• _Data for analysis_
::::::::::

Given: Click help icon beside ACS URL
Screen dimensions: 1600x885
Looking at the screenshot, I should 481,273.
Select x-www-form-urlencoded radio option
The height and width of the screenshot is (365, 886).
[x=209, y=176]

::::::::::

• _About this exercise_
Could you repeat every record above exactly as it appears?

• _Finished task_
Given: Click help icon beside ACS URL
Screen dimensions: 1600x885
Looking at the screenshot, I should 481,273.
Select x-www-form-urlencoded radio option
The height and width of the screenshot is (365, 886).
[x=209, y=176]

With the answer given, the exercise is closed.